The protests of 1968 reflected this aspiration. Wallerstein’s thinking was shaped by the emergence of radical movements across the world that seemed animated by a shared political purpose; the Black Panthers in the US, Czech resistance to Soviet invasion, the student protests in Western Europe and guerrilla tactics pitted against Brazil’s military regime. Their protagonists framed injustices as symptoms of a global system of domination, which benefited commercial and bureaucratic elites.

The contemporary world is every bit as capitalist as that of 1968, and struggles against exploitation, racism, sexism and homophobia are every bit as relevant now as they were then. But the left has languished since the fall of communism.
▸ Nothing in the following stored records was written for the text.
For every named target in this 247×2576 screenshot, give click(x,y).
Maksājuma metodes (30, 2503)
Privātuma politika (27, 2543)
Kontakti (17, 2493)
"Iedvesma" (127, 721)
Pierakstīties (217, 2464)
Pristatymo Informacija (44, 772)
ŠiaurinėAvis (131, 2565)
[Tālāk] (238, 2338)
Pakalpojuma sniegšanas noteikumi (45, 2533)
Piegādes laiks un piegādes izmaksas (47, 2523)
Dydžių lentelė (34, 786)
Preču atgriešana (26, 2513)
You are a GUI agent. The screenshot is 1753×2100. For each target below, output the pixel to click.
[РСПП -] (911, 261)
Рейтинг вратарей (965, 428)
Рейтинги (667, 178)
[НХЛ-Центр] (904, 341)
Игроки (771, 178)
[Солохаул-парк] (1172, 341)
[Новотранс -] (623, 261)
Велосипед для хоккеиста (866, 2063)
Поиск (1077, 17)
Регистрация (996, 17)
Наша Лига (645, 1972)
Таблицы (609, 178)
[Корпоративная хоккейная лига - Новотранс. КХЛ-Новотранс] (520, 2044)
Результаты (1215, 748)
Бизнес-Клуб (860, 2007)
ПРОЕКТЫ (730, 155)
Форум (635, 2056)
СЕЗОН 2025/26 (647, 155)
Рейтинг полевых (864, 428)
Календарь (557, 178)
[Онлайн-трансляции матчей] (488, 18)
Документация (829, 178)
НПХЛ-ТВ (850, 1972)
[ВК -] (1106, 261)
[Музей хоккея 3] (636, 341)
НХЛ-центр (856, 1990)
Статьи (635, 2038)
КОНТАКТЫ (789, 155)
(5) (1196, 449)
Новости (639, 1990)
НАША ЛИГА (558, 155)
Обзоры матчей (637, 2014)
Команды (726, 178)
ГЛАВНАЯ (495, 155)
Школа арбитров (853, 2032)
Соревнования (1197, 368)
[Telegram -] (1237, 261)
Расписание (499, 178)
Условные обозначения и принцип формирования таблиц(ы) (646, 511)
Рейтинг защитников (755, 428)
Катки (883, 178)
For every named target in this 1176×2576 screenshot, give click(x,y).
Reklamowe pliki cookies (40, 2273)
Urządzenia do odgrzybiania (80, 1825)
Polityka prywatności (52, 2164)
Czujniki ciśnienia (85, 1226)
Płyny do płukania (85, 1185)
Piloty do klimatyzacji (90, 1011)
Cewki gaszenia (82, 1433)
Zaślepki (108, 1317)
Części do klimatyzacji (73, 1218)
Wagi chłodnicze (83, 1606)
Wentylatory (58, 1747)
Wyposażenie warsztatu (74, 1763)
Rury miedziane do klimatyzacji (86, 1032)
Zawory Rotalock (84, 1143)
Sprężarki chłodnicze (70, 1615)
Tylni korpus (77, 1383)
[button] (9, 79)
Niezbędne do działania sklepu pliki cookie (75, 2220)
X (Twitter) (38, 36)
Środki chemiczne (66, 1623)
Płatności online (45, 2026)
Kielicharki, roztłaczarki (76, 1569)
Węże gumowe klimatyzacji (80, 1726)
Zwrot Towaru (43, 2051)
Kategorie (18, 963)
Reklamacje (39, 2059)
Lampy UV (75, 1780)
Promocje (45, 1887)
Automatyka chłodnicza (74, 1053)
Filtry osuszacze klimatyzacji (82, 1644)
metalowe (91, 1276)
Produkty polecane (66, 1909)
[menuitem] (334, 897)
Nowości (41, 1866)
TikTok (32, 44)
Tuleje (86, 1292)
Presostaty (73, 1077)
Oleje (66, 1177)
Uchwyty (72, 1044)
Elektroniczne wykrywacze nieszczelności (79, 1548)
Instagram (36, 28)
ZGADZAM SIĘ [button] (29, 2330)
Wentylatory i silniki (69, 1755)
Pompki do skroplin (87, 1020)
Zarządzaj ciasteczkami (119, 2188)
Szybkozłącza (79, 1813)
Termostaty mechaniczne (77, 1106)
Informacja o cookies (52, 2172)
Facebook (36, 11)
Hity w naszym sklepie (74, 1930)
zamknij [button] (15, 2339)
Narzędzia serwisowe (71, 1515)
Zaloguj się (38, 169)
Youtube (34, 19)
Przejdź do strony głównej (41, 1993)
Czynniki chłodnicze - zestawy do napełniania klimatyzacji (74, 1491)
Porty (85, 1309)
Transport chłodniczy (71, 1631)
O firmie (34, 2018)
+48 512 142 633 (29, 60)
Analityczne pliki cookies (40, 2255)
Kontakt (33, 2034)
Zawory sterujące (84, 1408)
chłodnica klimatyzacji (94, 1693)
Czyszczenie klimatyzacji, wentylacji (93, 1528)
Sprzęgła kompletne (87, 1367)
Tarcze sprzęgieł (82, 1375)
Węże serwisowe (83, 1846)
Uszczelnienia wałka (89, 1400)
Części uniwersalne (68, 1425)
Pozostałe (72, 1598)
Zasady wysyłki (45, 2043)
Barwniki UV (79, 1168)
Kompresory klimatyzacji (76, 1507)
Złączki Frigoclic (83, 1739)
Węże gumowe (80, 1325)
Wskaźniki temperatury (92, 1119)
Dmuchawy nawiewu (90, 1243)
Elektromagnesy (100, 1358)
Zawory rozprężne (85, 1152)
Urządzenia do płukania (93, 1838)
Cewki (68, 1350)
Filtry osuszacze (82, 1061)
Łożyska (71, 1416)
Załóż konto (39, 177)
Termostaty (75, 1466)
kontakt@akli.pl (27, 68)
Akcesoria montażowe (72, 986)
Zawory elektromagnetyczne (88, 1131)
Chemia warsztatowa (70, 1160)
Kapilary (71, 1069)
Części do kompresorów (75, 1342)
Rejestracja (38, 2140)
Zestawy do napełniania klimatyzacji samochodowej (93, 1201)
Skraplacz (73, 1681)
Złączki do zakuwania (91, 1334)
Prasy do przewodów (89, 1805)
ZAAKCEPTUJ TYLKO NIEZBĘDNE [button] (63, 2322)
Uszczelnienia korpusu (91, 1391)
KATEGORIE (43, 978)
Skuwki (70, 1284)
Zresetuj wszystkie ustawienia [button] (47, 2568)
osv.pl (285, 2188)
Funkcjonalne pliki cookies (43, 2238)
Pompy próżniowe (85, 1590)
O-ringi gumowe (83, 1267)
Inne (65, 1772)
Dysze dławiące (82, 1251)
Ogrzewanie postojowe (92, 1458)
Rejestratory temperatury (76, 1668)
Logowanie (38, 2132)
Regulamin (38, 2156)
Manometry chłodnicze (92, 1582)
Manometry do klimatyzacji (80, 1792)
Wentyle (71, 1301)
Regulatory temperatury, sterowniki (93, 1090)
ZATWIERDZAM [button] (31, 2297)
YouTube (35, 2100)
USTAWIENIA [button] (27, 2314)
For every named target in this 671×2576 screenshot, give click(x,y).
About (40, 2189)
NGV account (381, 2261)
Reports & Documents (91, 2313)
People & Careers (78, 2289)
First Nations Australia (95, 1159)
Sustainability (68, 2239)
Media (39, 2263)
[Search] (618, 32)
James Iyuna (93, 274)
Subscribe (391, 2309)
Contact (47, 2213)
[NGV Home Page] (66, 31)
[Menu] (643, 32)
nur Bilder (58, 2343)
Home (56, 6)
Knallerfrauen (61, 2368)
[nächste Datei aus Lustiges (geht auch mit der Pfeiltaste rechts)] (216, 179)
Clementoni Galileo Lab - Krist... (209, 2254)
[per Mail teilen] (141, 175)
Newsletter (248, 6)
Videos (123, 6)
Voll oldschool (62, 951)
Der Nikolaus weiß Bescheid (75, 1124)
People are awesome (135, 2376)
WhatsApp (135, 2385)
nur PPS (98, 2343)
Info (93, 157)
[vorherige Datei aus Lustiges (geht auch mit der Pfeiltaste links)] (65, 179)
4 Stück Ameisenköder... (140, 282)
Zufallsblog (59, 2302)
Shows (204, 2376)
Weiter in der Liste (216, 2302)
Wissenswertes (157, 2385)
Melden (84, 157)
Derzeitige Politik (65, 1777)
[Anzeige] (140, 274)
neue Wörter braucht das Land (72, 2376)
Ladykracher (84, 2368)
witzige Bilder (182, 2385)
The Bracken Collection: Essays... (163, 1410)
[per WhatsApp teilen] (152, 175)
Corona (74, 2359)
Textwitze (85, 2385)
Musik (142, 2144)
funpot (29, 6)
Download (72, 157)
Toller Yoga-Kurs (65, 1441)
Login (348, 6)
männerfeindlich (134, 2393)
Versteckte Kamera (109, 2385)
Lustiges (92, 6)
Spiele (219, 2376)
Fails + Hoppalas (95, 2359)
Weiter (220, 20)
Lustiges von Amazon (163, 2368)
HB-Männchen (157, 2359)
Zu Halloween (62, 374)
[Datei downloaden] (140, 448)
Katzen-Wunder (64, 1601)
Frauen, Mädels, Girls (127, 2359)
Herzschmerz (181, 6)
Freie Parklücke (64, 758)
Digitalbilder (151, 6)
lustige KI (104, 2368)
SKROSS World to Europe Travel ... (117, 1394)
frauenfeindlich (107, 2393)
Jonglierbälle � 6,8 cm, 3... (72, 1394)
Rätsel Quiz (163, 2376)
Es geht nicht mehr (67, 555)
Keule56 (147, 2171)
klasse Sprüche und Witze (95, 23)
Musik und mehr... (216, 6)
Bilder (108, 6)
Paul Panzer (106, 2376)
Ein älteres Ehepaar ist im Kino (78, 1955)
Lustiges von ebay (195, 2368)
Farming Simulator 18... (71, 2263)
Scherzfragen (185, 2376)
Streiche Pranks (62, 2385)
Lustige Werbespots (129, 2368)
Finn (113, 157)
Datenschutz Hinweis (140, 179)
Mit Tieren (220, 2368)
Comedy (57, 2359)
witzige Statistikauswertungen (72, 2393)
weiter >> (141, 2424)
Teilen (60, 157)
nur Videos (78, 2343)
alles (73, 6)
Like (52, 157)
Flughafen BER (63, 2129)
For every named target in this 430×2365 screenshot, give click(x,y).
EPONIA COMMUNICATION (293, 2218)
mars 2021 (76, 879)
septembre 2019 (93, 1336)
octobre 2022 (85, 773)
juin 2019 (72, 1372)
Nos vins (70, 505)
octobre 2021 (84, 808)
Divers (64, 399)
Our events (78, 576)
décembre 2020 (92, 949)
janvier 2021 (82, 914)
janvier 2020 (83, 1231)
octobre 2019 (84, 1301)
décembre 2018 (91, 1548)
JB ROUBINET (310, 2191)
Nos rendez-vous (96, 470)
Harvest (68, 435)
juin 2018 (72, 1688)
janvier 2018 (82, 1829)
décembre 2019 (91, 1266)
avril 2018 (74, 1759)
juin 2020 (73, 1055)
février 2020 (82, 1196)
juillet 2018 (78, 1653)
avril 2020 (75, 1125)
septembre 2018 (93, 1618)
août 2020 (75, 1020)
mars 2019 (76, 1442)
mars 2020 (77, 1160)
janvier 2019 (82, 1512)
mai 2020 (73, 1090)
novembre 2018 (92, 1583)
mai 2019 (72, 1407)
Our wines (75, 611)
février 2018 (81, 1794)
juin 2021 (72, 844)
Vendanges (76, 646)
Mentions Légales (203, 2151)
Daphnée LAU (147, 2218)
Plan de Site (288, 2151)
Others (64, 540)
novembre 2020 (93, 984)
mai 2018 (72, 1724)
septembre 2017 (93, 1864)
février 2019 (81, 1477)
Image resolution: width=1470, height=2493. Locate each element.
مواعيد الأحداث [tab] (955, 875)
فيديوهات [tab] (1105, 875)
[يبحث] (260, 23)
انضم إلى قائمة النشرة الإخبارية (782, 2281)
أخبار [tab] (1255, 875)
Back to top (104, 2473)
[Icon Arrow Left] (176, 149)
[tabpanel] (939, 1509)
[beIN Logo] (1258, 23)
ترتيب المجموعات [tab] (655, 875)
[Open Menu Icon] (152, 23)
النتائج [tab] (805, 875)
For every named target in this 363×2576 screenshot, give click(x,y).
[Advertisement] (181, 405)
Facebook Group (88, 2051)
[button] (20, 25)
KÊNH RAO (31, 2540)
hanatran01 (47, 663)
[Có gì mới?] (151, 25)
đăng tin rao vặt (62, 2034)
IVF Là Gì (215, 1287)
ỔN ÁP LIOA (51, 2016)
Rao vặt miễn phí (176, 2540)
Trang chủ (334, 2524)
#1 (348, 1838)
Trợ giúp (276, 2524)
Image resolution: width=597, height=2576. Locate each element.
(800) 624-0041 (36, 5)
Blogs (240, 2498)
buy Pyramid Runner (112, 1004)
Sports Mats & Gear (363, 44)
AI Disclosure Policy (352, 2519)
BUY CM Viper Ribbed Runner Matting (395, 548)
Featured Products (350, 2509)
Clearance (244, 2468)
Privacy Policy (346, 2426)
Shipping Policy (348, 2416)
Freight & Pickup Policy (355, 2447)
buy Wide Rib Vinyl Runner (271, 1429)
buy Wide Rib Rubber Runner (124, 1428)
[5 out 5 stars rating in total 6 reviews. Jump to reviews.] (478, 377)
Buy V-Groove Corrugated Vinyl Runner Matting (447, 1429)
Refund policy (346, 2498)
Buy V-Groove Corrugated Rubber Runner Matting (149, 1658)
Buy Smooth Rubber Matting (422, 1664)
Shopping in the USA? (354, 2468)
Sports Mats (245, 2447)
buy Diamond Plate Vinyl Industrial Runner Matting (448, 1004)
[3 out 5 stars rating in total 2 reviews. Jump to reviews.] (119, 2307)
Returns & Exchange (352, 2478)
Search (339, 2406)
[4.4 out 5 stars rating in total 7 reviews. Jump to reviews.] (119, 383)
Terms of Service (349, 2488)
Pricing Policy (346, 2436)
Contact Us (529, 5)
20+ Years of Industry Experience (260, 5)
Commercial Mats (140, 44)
Having weathered the premierships of Margaret Thatcher and Ronald Reagan, who presided over the expansion of markets into every area of social life, left-wing movements have become disillusioned, too weak to articulate a vision of transformation, and too inclined to embrace nostalgia for the past.

In contrast to the movements of 1968, today it seems only the far right has reaped the benefits of capitalism’s crisis. In lamenting this development, liberals fail to see how it was their own celebration of capitalism’s inexorable expansion – and their blindness to its inherent contradictions – that planted the seeds for the bigoted nationalism which flourishes today. The challenge for us is to take forward Wallerstein’s vision. As he foresaw, we may succeed, but the chances may be only 50-50.